What is being asked :: All lines in the data bearing the string "Given" should be identified and copied.

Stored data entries
BEGIN

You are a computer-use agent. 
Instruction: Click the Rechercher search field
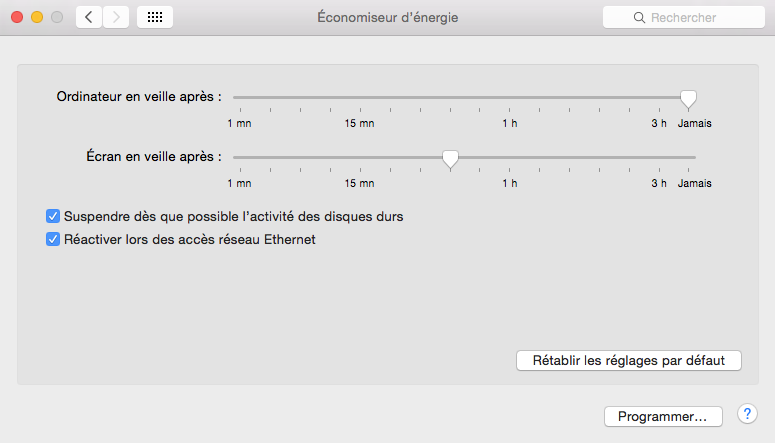[684, 17]
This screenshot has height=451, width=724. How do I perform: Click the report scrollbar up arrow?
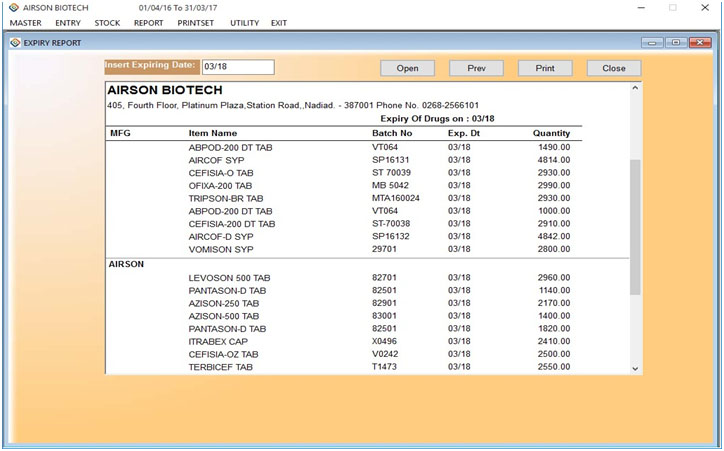click(635, 88)
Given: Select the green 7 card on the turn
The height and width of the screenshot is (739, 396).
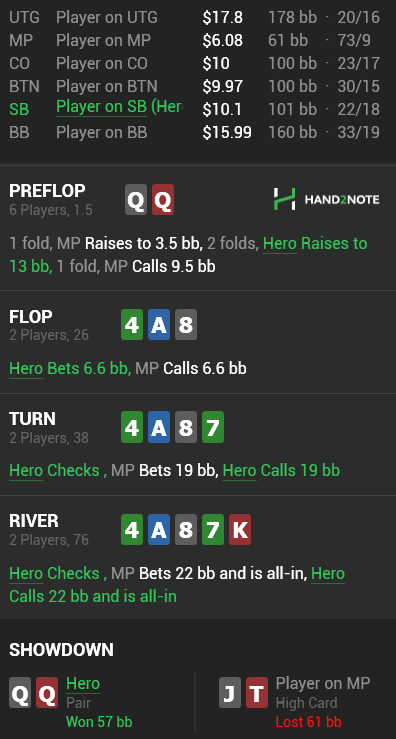Looking at the screenshot, I should 213,427.
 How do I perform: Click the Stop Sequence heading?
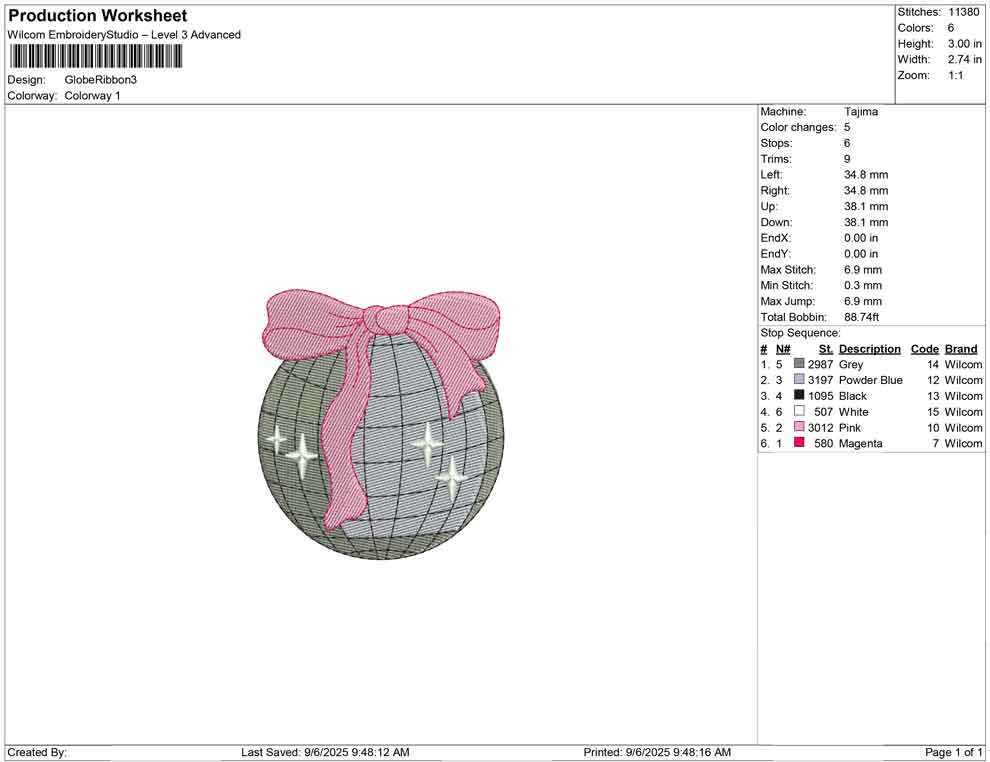800,333
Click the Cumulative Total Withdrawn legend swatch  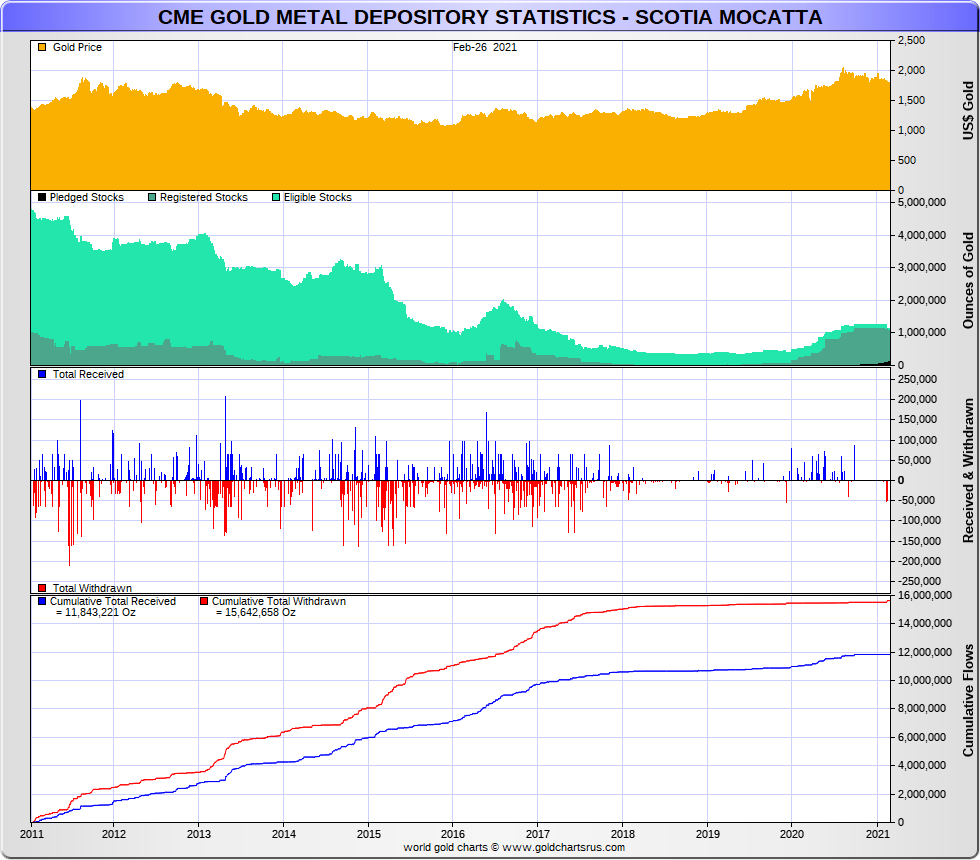[x=204, y=602]
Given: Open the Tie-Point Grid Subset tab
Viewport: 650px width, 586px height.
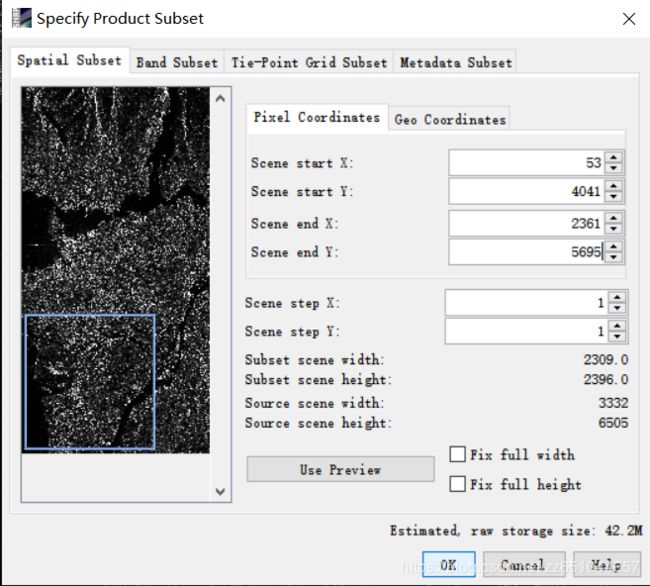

END

Response below ::
Given: Select the green 7 card on the turn
Given: Open the Tie-Point Grid Subset tab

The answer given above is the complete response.